However, within a year the organizational set-up of the NCAA's administration had run into difficulties and fell into abeyance as the conceptual and practical differences between the government bureaucrats and Maasai representatives could not be bridged. Consequently, the Minister reconstituted the Authority in 1961, with a newly appointed Conservator as Chairman and the regional heads of divisions in place of the Maasai representatives. The reconstituted Authority also included the District Commissioner and retained one Maasai representative. From 1962, however, there was no Maasai representation in successive conservation authorities until 1981, when the Member of Parliament for the Ngorongoro District - who happened to be an NCA Maasai - was included in the NCAA's Board of Directors (Arhem, 1985). The 1975 amendments to the 1959 Ordinance and the various rules made under it have witnessed the dual characteristic of concentration of power and authority in the NCAA and central government bureaucracies and the systematic diminution of the rights of the Maasai pastoralists. The most serious inroad into Maasai rights, as a result of the 1975 amendment, was the complete proscription on cultivation in the NCA. That same year, four Maasai settlements were evicted from the Ngorongoro Crater (Laigwenan Ng'atait ole Lerug, pers. comm.) As a result of these dual tendencies, conflicts have intensified between the NCAA and the Maasai community.
In this part I will examine the situation obtaining now in respect of the relations between the NCAA and the NCA pastoralists. We first look at how the former has discharged the duty imposed on it by law , i.e.
'safeguarding and promoting the interests of the Maasai citizens ... engaged in cattle ranching and dairy industry within the Conservation Area'.
The reference to ranching and dairy industry in this section betrays once again the official policy thinking on pastoralism which sees the latter as an anachronism which has to be eliminated through the rationalization and industrialization of the livestock economy rather the development of the pastoralist communities[ 8]. There seems to be a unanimity, however, that this provision has been taken to mean a duty on the part of the NCAA to safeguard and promote the interests of the NCA Maasai engaged in pastoralism (SeeTanzania, 1990,Rusten-Rugumayo, 1994,NCAA, 1995). We look specifically at issues of the rights to life and residence, access to resources and participation in decision-making organs and in the sharing of the benefits accruing from the natural resources in the NCA.
Secondly, we look at issues arising from the manner in which the NCAA has discharged its legal duty.
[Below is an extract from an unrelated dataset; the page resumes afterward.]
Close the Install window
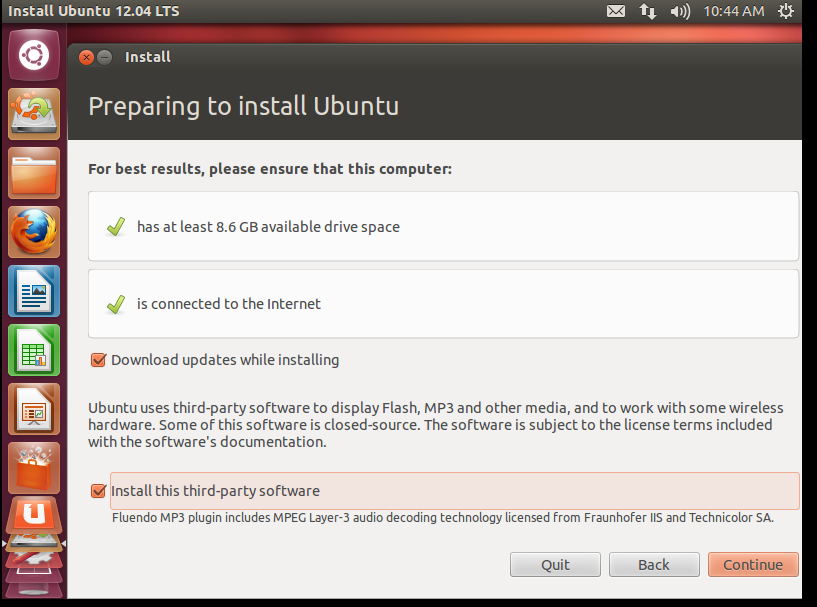The height and width of the screenshot is (607, 817). coord(86,57)
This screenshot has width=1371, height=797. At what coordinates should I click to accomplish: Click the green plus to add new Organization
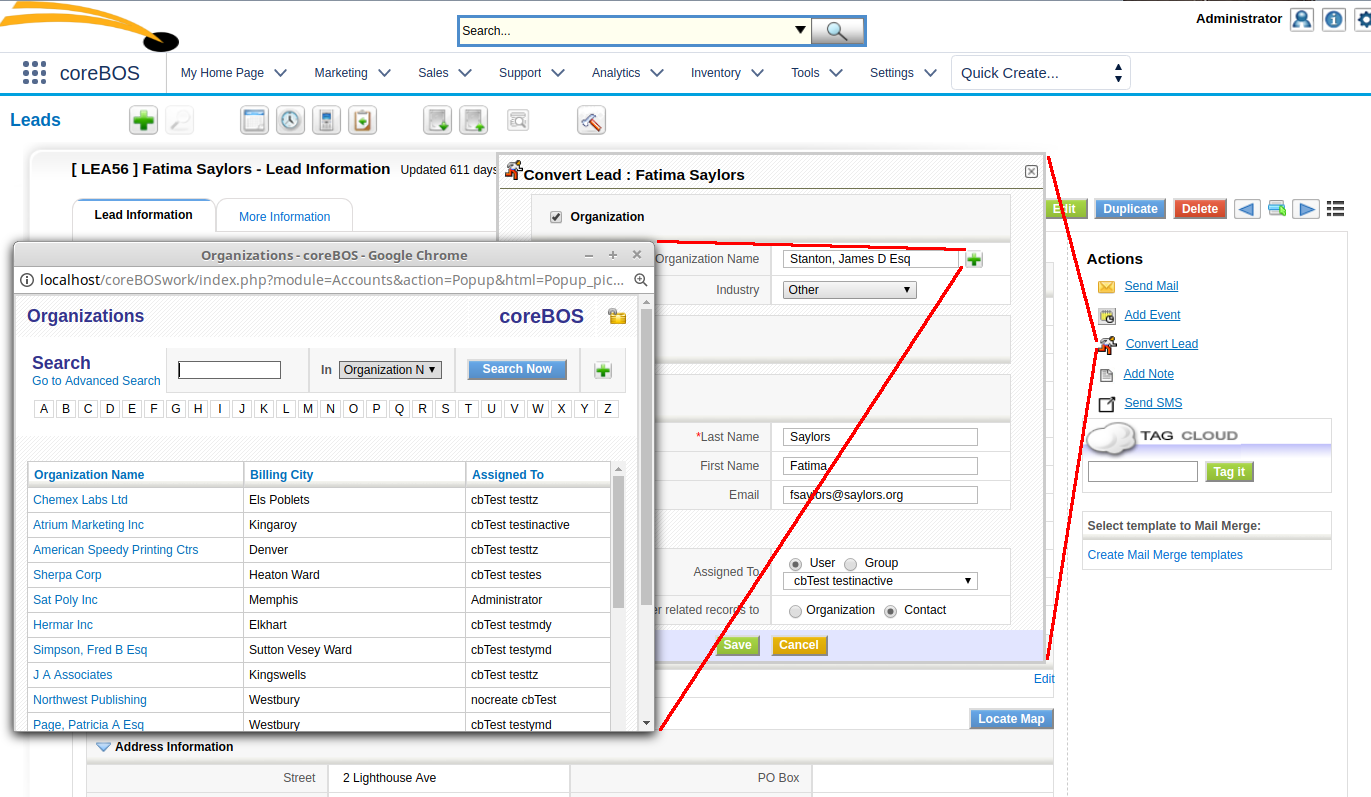point(974,259)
We look at the impact of NCAA policies and practices on Maasai pastoral economy and livelihood; and also on the conservation of the natural resources of the NCA, which is another mandate imposed on the NCAA by law. We also examine the impact of the tourist industry on Maasai rights and the natural environment of the NCA.
That the NCA pastoralists feel too many restrictions and rules have been imposed on them by the NCAA has been known for a long time (SeeArhem, 1985). Over the years, they have lost crucial dry season pastures in the Oldupai Gorge, Laetoli, Ngorongoro Crater and the Northern Highlands Forest Reserve; there are severe restrictions on grass burning to control ticks and unwanted grass species; and cultivation, though allowed to some extent since 1992, remains uncertain since the amendment to the 1959 Ordinance which prohibits cultivation still remains in force. In fact, a recent General Management Plan prepared by the NCAA has proposed reimposition of the ban on cultivation. This is in spite of the demands and wishes of NCA pastoralists that cultivation be legally permitted in order to ensure food security for them; and studies showing that limited cultivation in the NCA has not had adverse impacts on the natural environment nor on wildlife (McCabe et al., 1995).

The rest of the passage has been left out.